I need this information today.
 
Needed soonest. (Really?  A relational adjective made superlative?)
 
Hot.
 
!
 
Please provide by COB today.
 
 
Early in my career here in the Federal Burrocrazy, I had a couple of friends who helped me negotiate the difference between the 'urgent' and the 'important' tasks I found myself deluged with. There were  Form 17s, J-sheets, Budget data calls, Congressional Fact Sheets, form and data call after form and data call and they all end up blurring together in an impressionist painting from hell.
 
All of them, every single one of them, has to be done right NOW.  The urgency is so overwhelming. 
 
My two friends would help me negotiate the boundary between the urgent and the important.  I was freaking out daily because I was getting inundated with these data calls.  Trying to understand what was being asked of me, figuring out which way was up...
 
And any time that Bobby or Vic would see me with that wild look in my eyes, they would pull me into their cube.  "Whatcha working on, Crorey?  Yeah, that one is a pain.  But it is not terribly important.  Just make it up."
 
And that was the only guidance I was getting on what was important.
 
(Side note, one of those that I just 'made up' ended up getting me in a LOT of trouble with a congressional office.  But it got my project into the president's budget, which was an unheard-of feat at that time.  I accepted the ear-gnawing as part of the process.)
 
Later on, in one of the training sessions I was sent to, the image above was given to us, and we had explained the distinction between urgent and important. The instructor confided to us that our agency tends to over-emphasize the urgent-and-not-important data calls, and undervalue the not-urgent but important pieces.
 
The rest of my work does not pass through quite so smoothly. Last week, I got hit with a "Rogue Report".
 
This is new, I thought.
 
The RR is an enormous spreadsheet that details how much a project has scheduled in labor costs for the coming year.

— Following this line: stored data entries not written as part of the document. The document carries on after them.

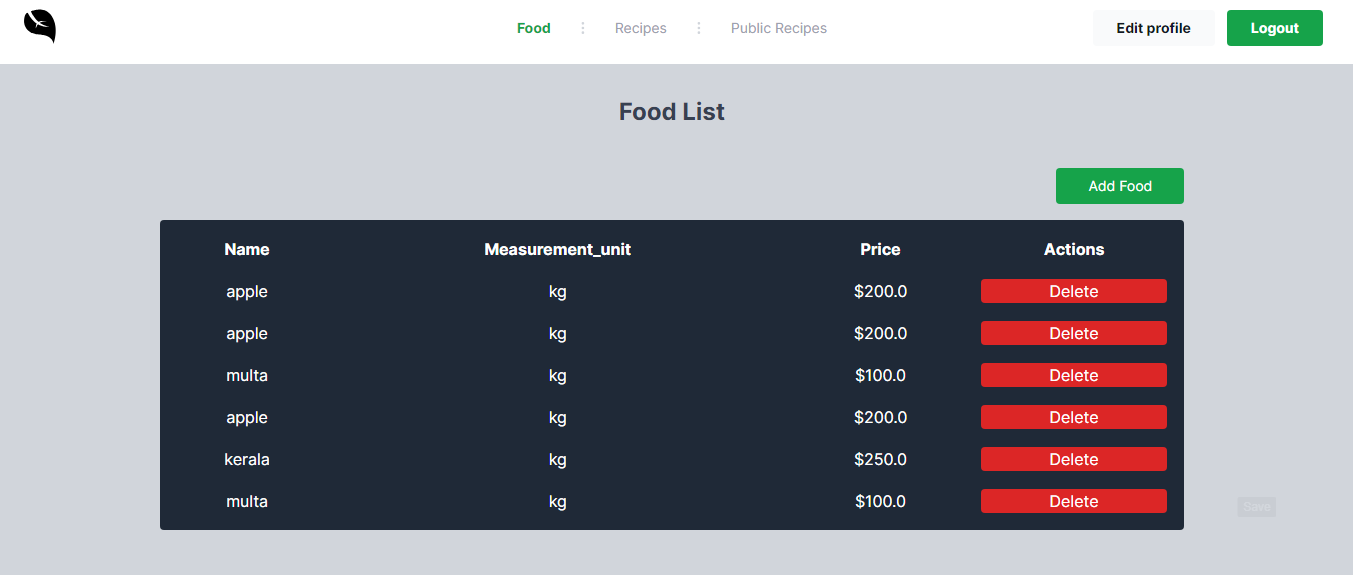Delete the first apple row
The height and width of the screenshot is (575, 1353).
tap(1073, 291)
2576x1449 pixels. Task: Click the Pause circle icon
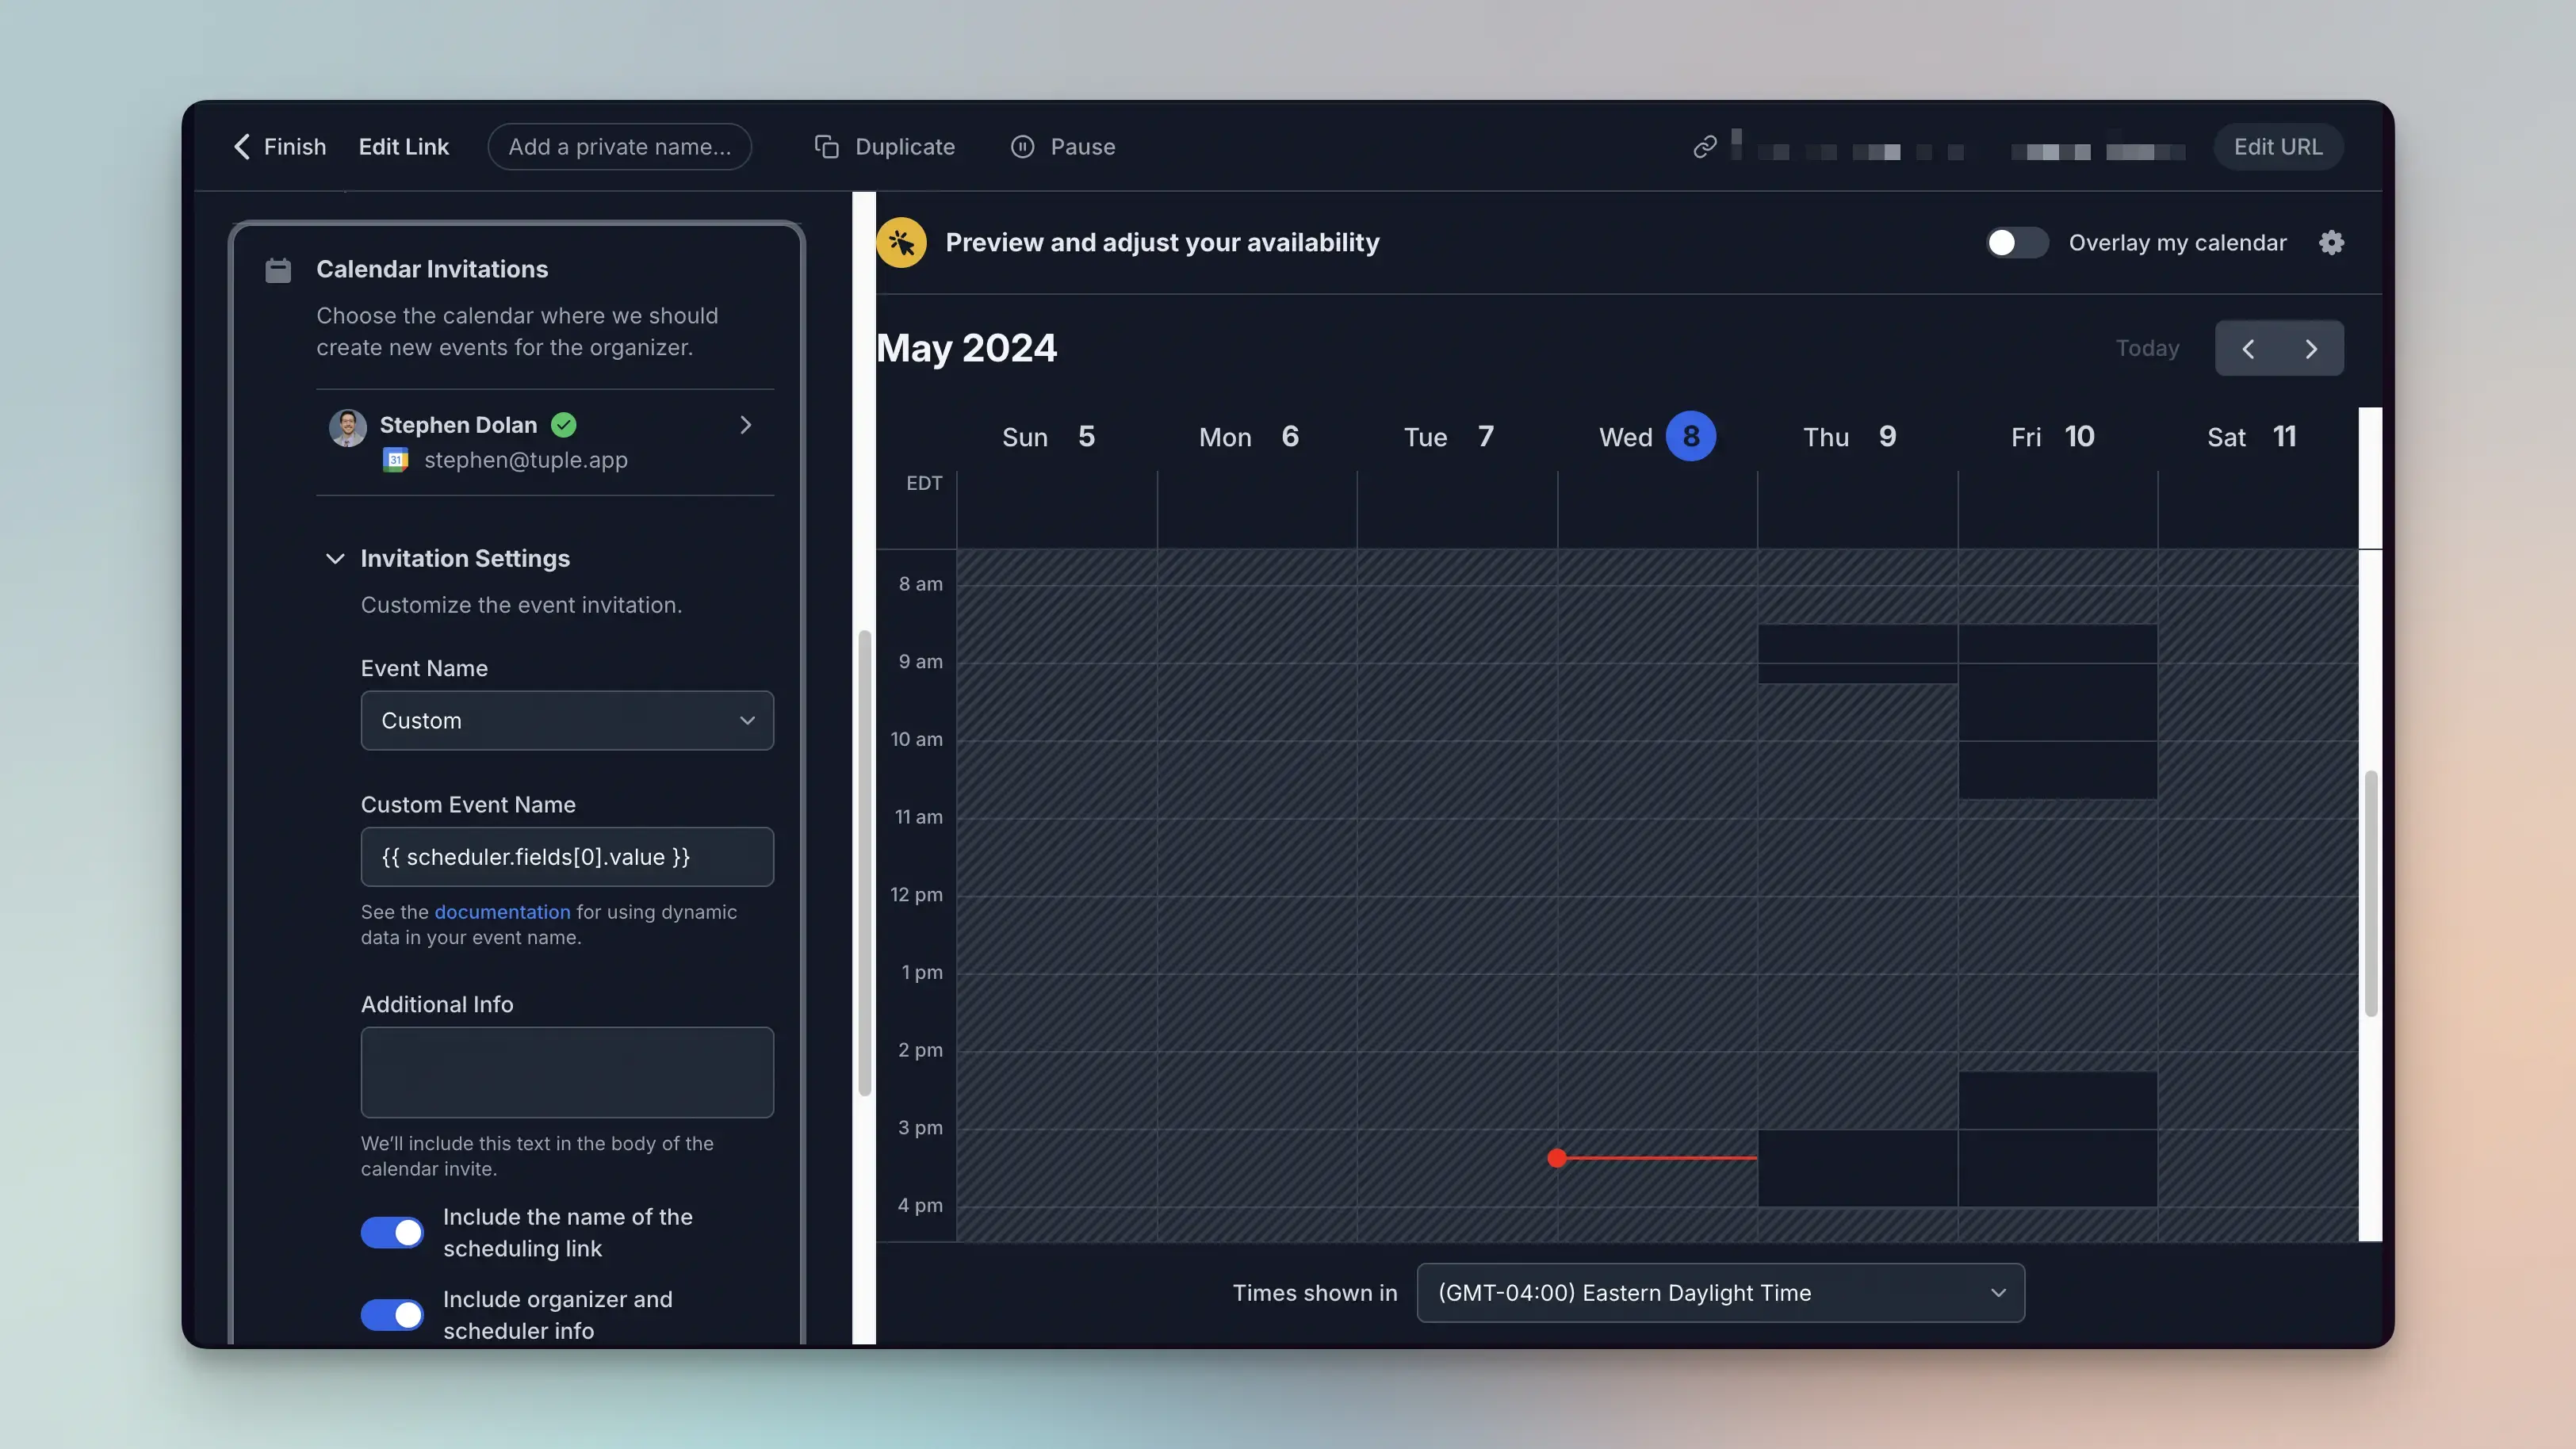coord(1022,147)
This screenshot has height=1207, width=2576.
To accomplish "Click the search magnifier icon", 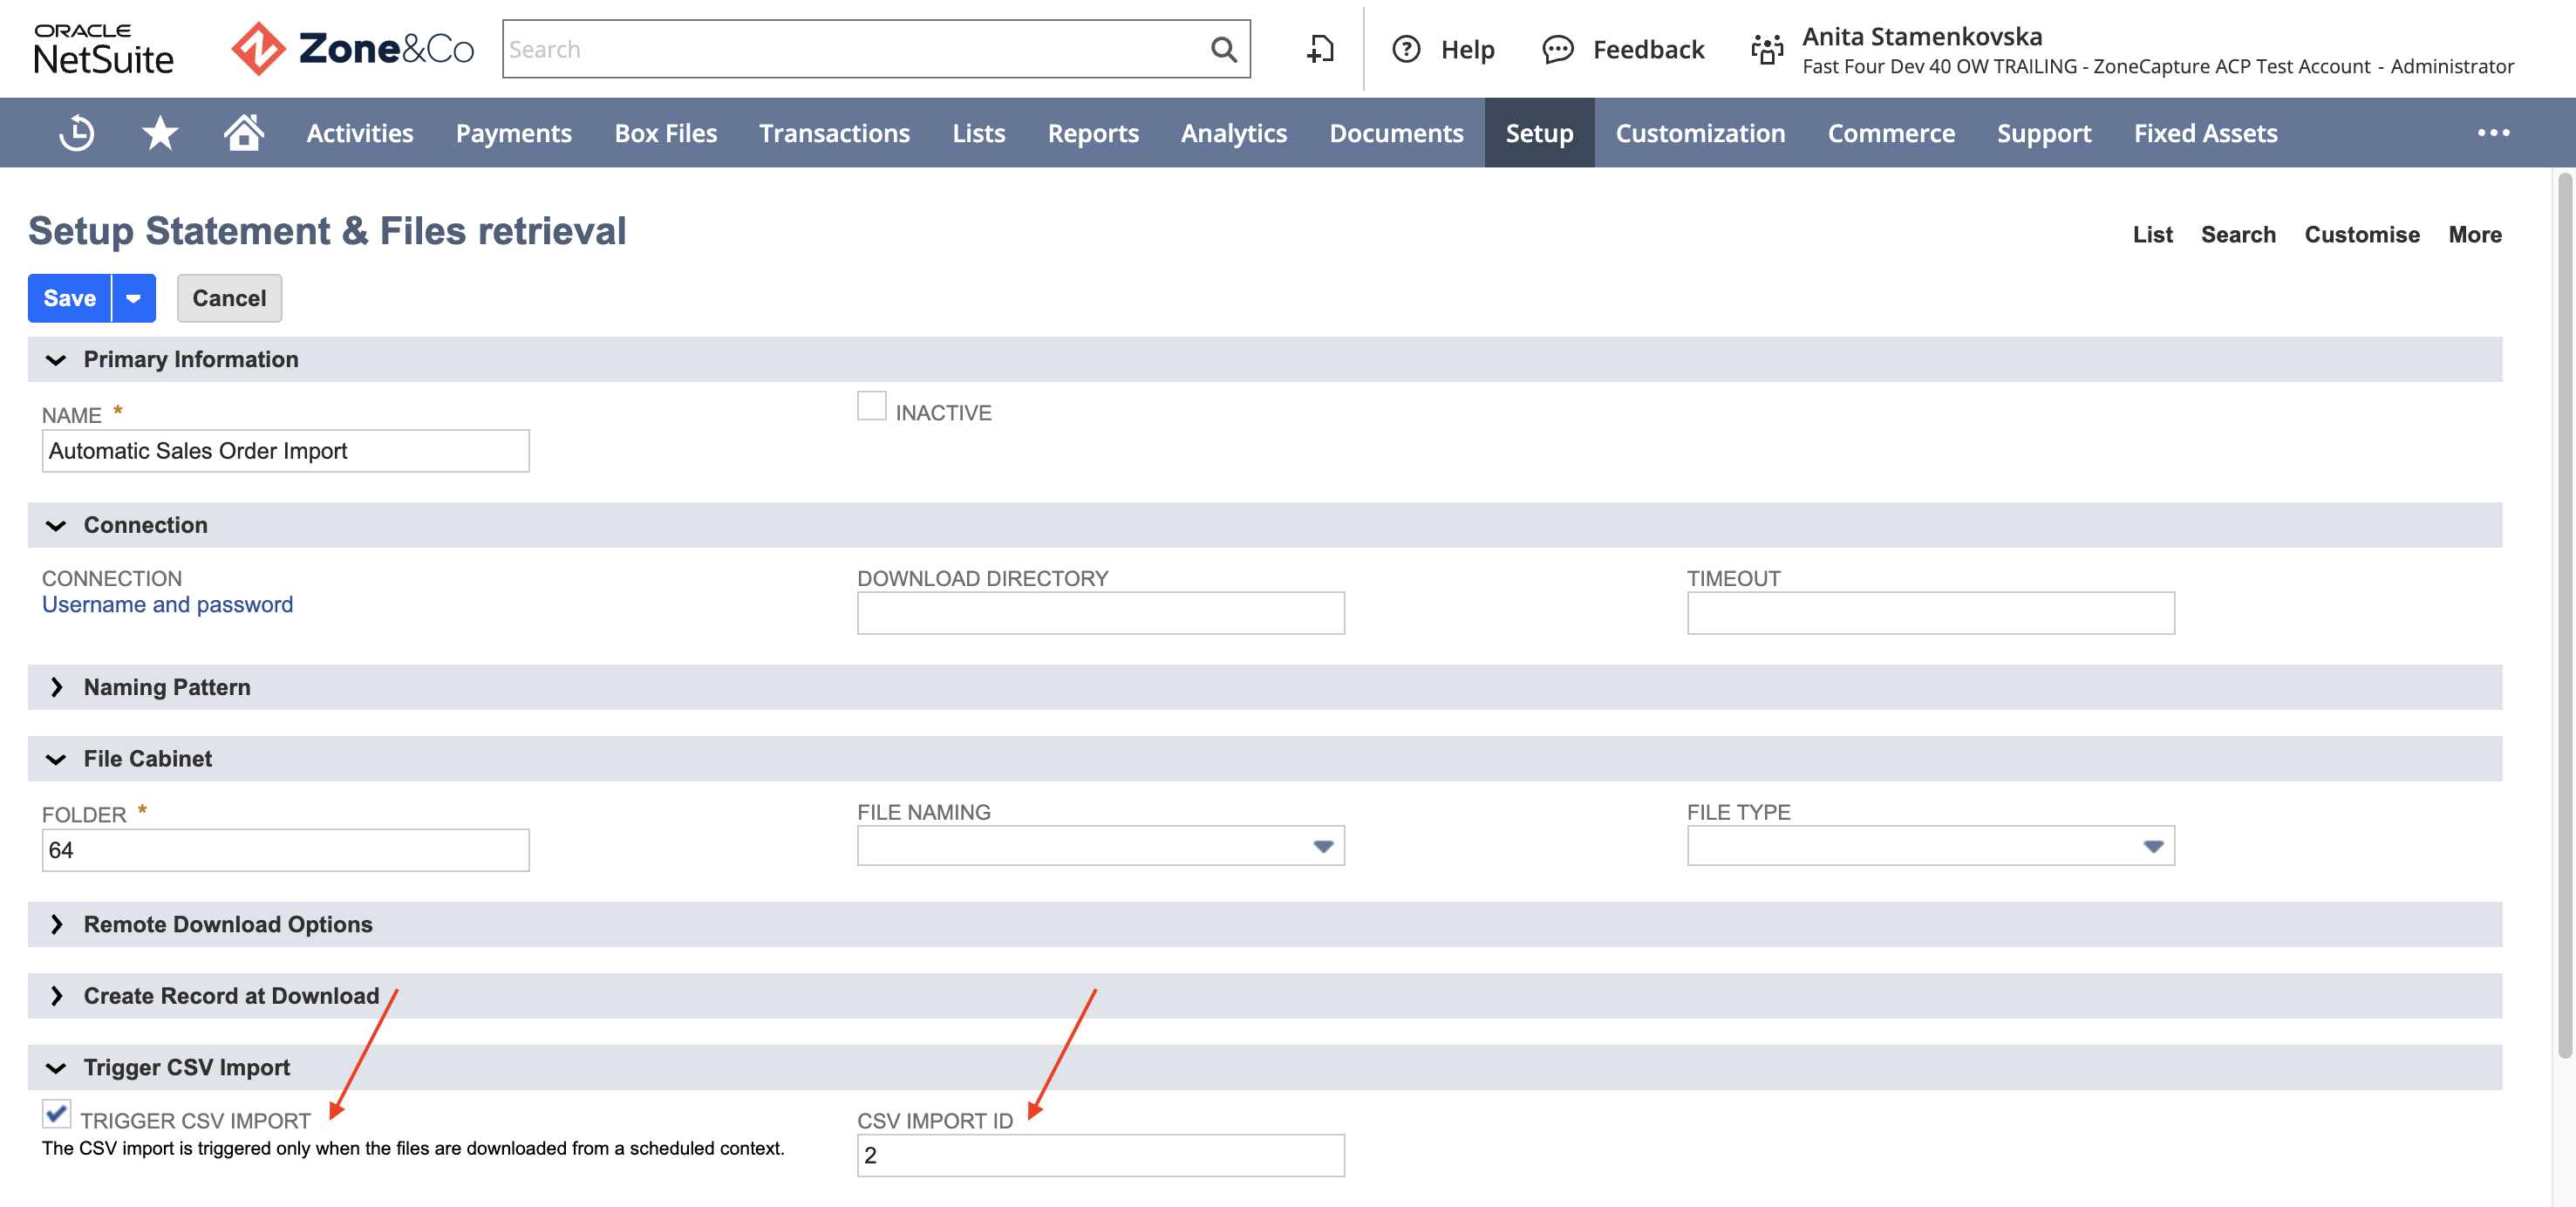I will (1223, 49).
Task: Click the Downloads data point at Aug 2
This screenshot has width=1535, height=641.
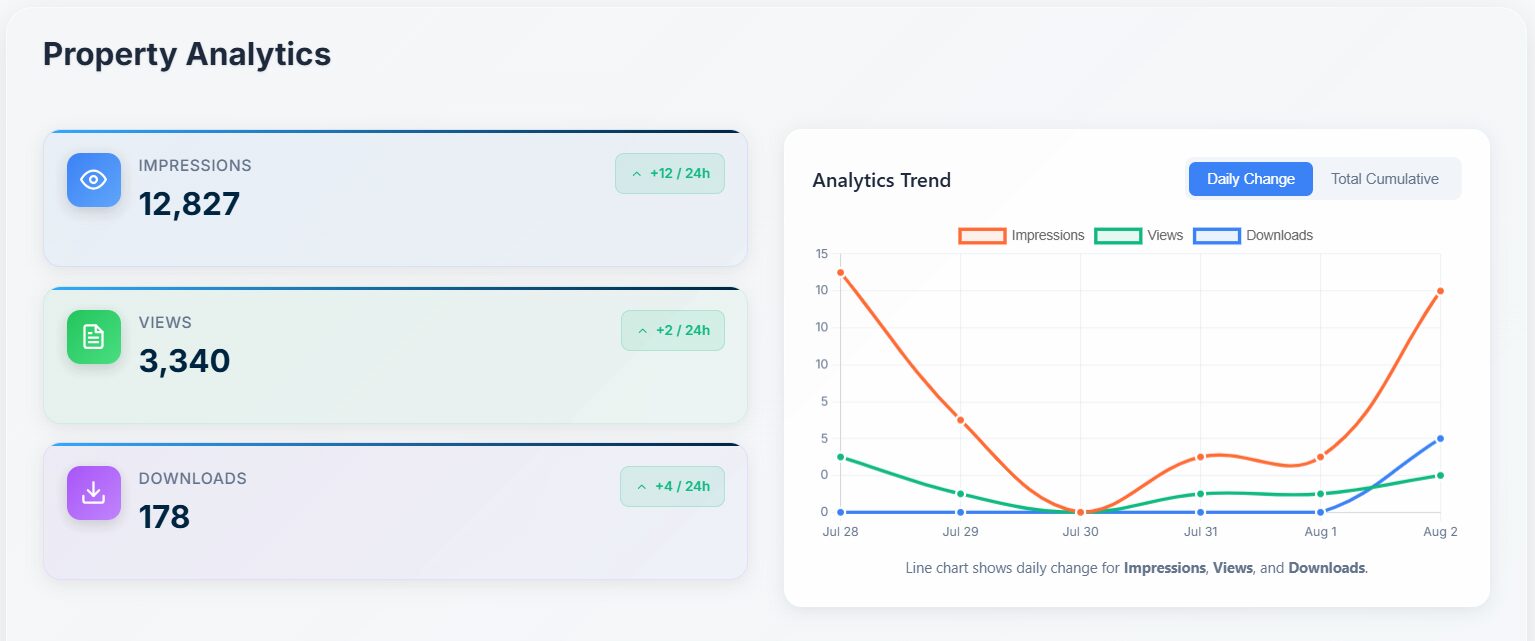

To make it work, you have to anticipate how much effort each office is going to put into your project in the coming year.  My office is managing about 35 projects, and they are either being designed or constructed.  For each one, I needed to go through and identify whether the offices charging were really expected to be charging in fiscal year 2015.
 
There were some obvious problems that I identified and corrected. 
 
Construction on BD-6b.4 (we have sexy names for ALL of our projects) begins in August of this year?  My guys are probably not going to spend $100k on developing Plans and Specs on that project. Cut.
 
Construction on MPB 14 completed in September?  October should not show us using $250k in Engineering During Construction funds.  Cut some more.
 
But then there are others.  Do we really support 12 people full time in the Construction office for these other two projects?  I don't know.  I asked the construction manager, and he said that it was justified.  His numbers were almost exactly what I was seeing on the infernal spreadsheet.
 
Is it too much?  Too little?  Should I cut?  If I do, can I give it back, or does that take an Act of Congress? (In my line of work, that is often exactly what it takes, so I have to be careful).
 
The next morning, the woman I was working with sent an email that reduced our numbers significantly. 
 
I called her and asked her how she had decided.  "I just panicked.  I found some big numbers in the spreadsheet and cut them in half. Or more."  $1.4M in labor becomes a more reasonable $500k. (And yes, I do know how that sounds).
 
The result? We have not heard one peep about the results.  Apparently, we got underneath the red line, and nobody notices any more.  
 
I now have another file for the "Urgent, but not Important" folder.
 
Postscript:
I think it is one of the reasons I like the Emergency Operations work I do. The urgency is real - decisions are made that affect people's lives immediately. There is little patience with the unimportant - it is ignored or put off.
And then, once the threat is past, the preparations for the next work begin - all of which fall into the Important but not Urgent category.